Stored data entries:

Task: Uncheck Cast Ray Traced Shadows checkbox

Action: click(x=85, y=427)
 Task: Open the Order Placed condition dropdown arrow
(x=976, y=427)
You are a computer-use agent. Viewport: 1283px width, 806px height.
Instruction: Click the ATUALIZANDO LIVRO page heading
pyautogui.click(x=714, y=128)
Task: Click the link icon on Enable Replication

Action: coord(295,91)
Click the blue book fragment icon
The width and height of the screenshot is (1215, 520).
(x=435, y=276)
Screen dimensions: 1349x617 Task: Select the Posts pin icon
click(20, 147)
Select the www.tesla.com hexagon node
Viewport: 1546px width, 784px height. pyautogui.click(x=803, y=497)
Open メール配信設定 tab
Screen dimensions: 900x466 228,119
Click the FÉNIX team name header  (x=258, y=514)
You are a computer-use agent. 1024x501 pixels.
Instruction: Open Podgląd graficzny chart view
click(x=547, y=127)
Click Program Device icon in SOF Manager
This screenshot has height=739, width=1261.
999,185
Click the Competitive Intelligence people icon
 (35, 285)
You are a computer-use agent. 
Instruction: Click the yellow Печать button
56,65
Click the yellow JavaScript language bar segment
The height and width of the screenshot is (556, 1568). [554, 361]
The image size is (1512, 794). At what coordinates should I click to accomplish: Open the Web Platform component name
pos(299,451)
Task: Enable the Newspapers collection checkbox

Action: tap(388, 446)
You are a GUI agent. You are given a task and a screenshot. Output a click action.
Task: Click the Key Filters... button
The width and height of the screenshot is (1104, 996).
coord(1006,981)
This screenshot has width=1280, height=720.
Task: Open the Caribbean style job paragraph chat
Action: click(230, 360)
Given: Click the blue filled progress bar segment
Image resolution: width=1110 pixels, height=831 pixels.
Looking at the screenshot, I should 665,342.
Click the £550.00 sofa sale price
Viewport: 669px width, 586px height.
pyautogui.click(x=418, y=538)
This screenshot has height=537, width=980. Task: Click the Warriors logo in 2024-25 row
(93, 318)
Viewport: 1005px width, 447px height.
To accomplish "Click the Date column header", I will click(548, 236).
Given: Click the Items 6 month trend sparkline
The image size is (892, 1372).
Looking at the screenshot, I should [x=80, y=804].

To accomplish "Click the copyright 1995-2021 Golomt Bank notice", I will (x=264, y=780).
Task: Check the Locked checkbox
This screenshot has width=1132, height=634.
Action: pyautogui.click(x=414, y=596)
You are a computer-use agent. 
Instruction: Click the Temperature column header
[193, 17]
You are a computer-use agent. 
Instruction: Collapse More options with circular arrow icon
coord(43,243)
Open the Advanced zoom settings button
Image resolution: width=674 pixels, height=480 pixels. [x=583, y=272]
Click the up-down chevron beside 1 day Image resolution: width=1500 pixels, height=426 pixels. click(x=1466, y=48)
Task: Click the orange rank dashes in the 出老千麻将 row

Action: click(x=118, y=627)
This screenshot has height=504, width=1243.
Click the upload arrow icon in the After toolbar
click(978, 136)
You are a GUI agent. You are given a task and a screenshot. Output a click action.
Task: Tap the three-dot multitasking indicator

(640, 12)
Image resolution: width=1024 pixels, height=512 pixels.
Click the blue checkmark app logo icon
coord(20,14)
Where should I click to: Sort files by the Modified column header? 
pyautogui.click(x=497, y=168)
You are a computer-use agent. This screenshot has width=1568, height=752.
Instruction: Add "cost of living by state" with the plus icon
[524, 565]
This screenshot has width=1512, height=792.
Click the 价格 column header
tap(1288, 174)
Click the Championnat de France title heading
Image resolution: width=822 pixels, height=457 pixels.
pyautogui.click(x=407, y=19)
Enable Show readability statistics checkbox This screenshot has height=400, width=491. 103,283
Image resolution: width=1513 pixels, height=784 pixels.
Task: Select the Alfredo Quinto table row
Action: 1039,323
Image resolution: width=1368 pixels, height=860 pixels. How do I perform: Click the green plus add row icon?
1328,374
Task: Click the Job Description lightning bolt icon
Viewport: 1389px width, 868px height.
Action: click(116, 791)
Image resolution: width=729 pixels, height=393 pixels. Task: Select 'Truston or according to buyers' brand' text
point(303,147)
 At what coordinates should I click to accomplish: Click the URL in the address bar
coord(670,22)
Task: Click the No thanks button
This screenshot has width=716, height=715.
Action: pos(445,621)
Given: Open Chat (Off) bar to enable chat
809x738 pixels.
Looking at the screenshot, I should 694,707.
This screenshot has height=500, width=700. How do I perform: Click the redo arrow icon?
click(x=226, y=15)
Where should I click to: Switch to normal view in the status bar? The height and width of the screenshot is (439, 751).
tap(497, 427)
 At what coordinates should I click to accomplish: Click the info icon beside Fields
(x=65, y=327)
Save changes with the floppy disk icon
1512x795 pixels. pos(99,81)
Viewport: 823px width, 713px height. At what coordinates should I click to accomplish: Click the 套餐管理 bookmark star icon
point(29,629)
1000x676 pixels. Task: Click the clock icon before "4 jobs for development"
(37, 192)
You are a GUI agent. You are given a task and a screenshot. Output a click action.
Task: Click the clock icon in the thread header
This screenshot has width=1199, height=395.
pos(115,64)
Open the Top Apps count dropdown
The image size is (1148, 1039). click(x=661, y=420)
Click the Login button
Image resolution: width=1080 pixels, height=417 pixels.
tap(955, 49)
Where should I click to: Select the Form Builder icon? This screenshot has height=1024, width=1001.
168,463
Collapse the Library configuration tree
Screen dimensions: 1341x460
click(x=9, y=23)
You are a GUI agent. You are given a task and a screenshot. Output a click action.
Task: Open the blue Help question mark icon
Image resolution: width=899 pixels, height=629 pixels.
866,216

Problem to work on:
From the records above, return each line that includes "will".

The completed task:
To accomplish "Click the Date column header", I will click(548, 236).
To accomplish "Click the copyright 1995-2021 Golomt Bank notice", I will (x=264, y=780).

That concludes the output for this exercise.